Louis Keys, Age 26
she lost track of movements – slowly descending through gravity, her reach expanding and contracting, “I want to fly” she told him, pushing her words across his skin, each syllable feathered as she whispered. his lip moved in unison, exhaling in long drawn out breaths – each one containing a kiss.
his eyes now reside in finite darkness though he felt it infinite, long stretches of time made more prominent by the lack of burning suns that he had learned to love. he smoked asphalt, pleasuring himself – breaking balls in discomfort as he limped like roadkill, felt like death, a perpetual state of that brief moment right after ejaculation. collapse. exposure.
she felt so necessary in only fractured seconds – he felt it though couldn’t relate to her silence. he could see maybe that’s why she didn’t always speak, trying to piece her sentences after tragic deeds he had sewn so unwillingly – so unconsciously – into her nest.
she would pick at scabs (though differently than he) as if she were pecking her feathers, her beauty a constant though her eyes were not always open. She flew at night while seeking daylight – fighting her own currents.
though he always felt her thunder – her lightning igniting everything in his vicinity and he could see for the first time in his life – fire surrounding the lines he had secured for himself. she was an ember, embedded in his skin.
Biking with Father
My father, JR’s ethereal self, bikes with me
on twenty-nine-inch-wheeled Treks.
We both drop to aero-bars
and slip under the head-wind,
spinning at 80rpm to maintain
our 20mph forward speed.
JR still loves to move, like aiming
his skis downhill and riding them out,
living his whole life celebrating
early outdoor USFS trail boss summers.
I remember the man-to-man wrestling
we did my senior year, when I came home
sassy and late – he grounded me
for the next night: “Yah, who will make me?”
He simply said, “I will.”
We began a thirty-minute grappling,
where we neither threw a punch –
a test of strength for two-hundred pound males.
Can we both live in the same den?
Yes, and we never had to repeat the contest.
Now, celebrating JR’s love of sport,
relishing this time together in spirit,
both sailing along blue highways,
soaking up the sunshine and thriving
in the summer wind-chill, wind milling our legs.

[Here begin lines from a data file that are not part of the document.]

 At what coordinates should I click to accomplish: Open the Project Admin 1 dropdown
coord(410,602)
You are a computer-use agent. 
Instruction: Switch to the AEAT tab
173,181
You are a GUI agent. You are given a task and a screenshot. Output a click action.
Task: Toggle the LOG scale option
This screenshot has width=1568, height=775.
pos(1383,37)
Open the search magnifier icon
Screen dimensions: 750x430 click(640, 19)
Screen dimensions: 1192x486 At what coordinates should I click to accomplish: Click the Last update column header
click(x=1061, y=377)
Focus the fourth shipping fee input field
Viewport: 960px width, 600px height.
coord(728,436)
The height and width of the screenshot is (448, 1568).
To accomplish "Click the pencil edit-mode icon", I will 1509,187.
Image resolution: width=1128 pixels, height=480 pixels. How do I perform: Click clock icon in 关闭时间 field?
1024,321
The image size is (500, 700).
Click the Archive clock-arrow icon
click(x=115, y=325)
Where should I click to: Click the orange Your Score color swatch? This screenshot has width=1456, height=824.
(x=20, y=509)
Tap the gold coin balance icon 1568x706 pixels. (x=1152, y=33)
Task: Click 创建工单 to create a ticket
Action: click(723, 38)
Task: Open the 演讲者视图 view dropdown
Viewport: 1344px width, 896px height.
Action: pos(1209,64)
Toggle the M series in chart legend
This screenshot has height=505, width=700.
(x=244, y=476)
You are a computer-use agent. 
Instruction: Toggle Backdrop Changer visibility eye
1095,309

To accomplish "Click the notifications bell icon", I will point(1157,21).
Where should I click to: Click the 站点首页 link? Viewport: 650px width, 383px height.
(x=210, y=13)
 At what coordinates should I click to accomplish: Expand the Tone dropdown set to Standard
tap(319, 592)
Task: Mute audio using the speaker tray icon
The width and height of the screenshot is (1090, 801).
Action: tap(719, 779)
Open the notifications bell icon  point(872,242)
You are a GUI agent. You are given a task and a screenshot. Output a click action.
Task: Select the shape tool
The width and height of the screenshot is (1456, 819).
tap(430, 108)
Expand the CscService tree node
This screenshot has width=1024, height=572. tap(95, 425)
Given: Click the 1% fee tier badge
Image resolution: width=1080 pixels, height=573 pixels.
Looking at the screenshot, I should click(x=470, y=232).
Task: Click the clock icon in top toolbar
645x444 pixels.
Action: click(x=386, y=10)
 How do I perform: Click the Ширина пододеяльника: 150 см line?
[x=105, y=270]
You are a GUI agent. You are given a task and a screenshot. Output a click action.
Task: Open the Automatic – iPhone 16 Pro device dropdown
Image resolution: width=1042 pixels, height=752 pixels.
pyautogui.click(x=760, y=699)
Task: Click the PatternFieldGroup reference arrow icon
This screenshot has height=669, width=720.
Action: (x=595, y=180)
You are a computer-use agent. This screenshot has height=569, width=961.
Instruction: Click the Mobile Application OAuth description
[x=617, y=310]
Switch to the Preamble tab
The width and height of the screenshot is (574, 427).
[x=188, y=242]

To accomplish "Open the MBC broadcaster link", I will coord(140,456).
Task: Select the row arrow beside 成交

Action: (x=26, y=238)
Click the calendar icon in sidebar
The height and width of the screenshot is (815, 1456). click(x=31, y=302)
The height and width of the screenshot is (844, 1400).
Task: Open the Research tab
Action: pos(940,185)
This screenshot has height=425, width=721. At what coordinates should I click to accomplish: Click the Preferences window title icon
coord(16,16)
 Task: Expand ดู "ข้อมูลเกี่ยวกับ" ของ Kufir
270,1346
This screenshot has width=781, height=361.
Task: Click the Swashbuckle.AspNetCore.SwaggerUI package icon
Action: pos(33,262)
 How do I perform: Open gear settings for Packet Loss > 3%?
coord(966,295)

JR’s balance is precise, so I hardly know
he’s beside, as we spin through miles
of rolling hills, breathing deeply
and breaking deep sweat.
Side-by-side re-capturing some
of the playful years JR missed
when he left early at cancer’s rude call.
Whitman Spitzer, Age 18
Once, I thought I should die.
Life was an empty juice pack,
my family were shadows behind frosted glass
I was alone with no energy
I stood on the edge of a parking garage
looking down at concrete
the jump was so short, and the fall just long enough.
For every action, there is an opposite and equal reaction
for every painful step,
for every concrete oblivion 7 stories below you
there is a horizon, exactly level with your eyes
and roads to follow to get there.
Vincent Drew, Age 30
I walked into the corner store today.
There was an egregious tone.
I heard a father at the soda fountain,
polypropylene in hand, angrily shouting at his
No one was happy.
And all present were tense.
“I’ve had enough of this ATTiTUDe!” he yelled.
And barked qualifiers, of which included
stipulations on the purchase of candy bars and
the accountability of certain unfit mothers, all in
the same breath.
We just wanted liquor.
Found without a retreat, we swiftly grabbed
at a beverage.
I sat in my driver seat momentarily, crying.
The depth of conviction and guise of authority
I remember my dad, riding a drunk horse
Disposing insults, and grinding dry gags
This man, stressed, finding himself in a world of
drugs and children he cannot explain, lies forth.
His terms are finally immediate.
He is older and thus wiser.
He is loudly in charge.
He did walk out, and the kids continued on with
unrelenting, little, already-tired sugared souls.
NOW WE ALL DONT HAVE TO THINK OF THIS UGLINESS AGAIN UNTIL YOUR DAD YELLS AT YOU!
Scott Wilson, Age 68
The Burial Scaffold
High on the burial scaffold, a corpse is raised
for carrion birds’ convenience.
They accept the alms as given,
but see the body as their due
with no other interest in a foot-bound being.
What good would be their feathers formed
to glide and gyre?
Where would be the fun?
No, they’ll just tuck in for the dead’s final meal,
pick the bones clean as their end of the deal.